Self-Administration of Your Solo 401(k)

Self-administering a Solo 401(k) isn’t necessarily rocket science, but it does require strict compliance with both IRS and DOL regulations. Failure to comply can result in the IRS considering your retirement fund disbursed, penalizing you, and then taxing the disbursements. In other words, the penalties can be high when you don’t adhere to the strict guidelines.

Nonetheless, self-administration offers 401(k) holders unmeasured flexibility in the types of investments they can hold in their retirement account.

Today, we’re going to focus on one aspect of self-administering a Solo 401(k): the segregation of funds.

Segregating Funds within a Self-Directed Solo 401(k)

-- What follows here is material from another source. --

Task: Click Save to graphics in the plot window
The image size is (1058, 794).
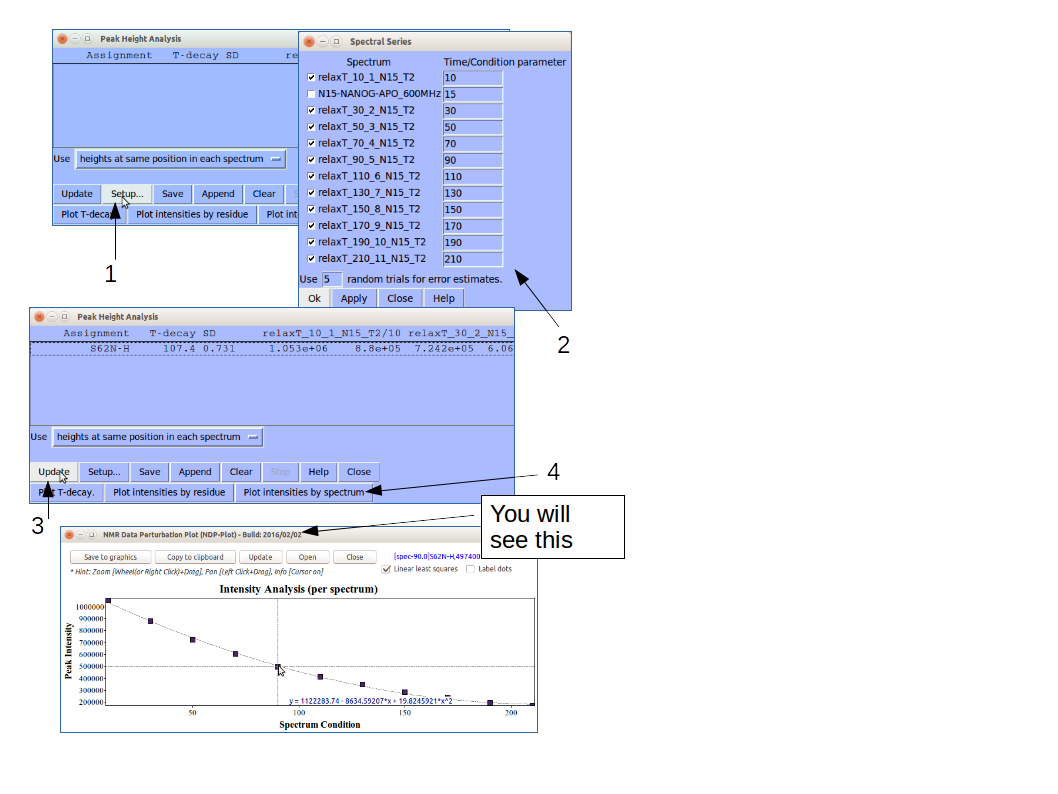Action: (x=110, y=557)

Segregating funds within the plan serves a specific purpose. They can be invested or even distributed in different ways. It also helps keep your books more transparent.

For instance, 401(k)s are funded in various ways. There are funds that have been rolled over into the current plan, contributions made by you, and returns on investments, for instance. Suffice it to say, when all these funds are kept as one lump sum, it becomes difficult to show compliance with certain IRS restrictions.

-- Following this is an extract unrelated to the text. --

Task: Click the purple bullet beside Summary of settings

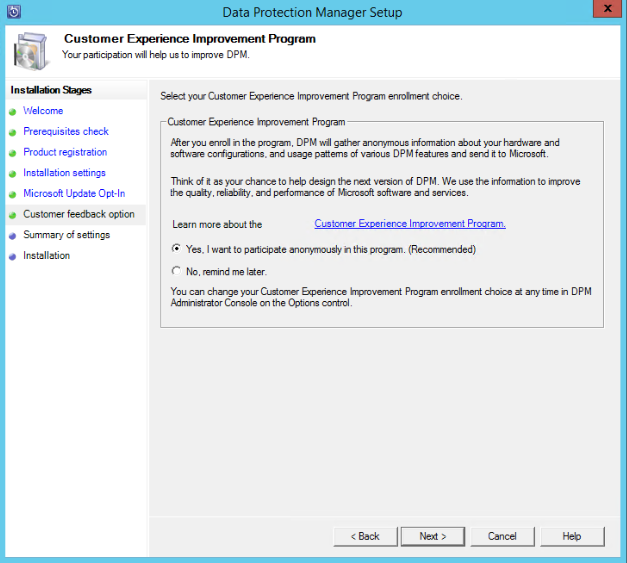Action: pyautogui.click(x=13, y=235)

As an example, there may be some instances in which
you can hold life insurance in a 401(k). If all the funds are mixed, however, it’s that much more difficult to prove to the IRS that you are in compliance with their regulations. Now you have the IRA hovering over your retirement fund with the threat of penalties and disbursement looming on the horizon.

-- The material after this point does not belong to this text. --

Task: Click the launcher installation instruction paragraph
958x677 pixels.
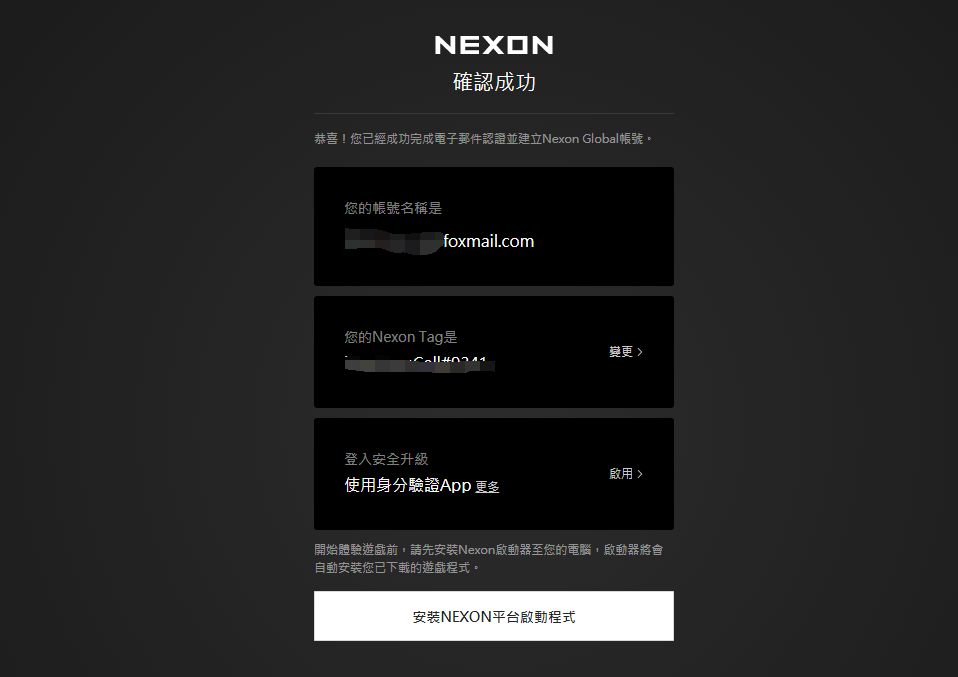Action: coord(489,558)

You also want to segregate pre-tax contributions from other funds within the account because it’s easier to show the IRS where this money went when you claim it at the end of the year. Roth funds, on the other hand, must be specifically designated as such.

Segregating Funds is Simply Good Practice

It may sound like a lot of work, especially when you’re your own trustee, but it works to your benefit and protects you from a possible audit. Being able to account for all funds in your retirement account will keep you in the clear with the IRS and allow you to easily show where all of the money in the account came from.

A self-directed Solo 401(k) plan is a great investment vehicle and very versatile in terms of your investment options. But as the trustee, you’re responsible for anything that goes awry with the plan. With the proper planning and bookkeeping, you can ensure that you comply with all IRS regulations.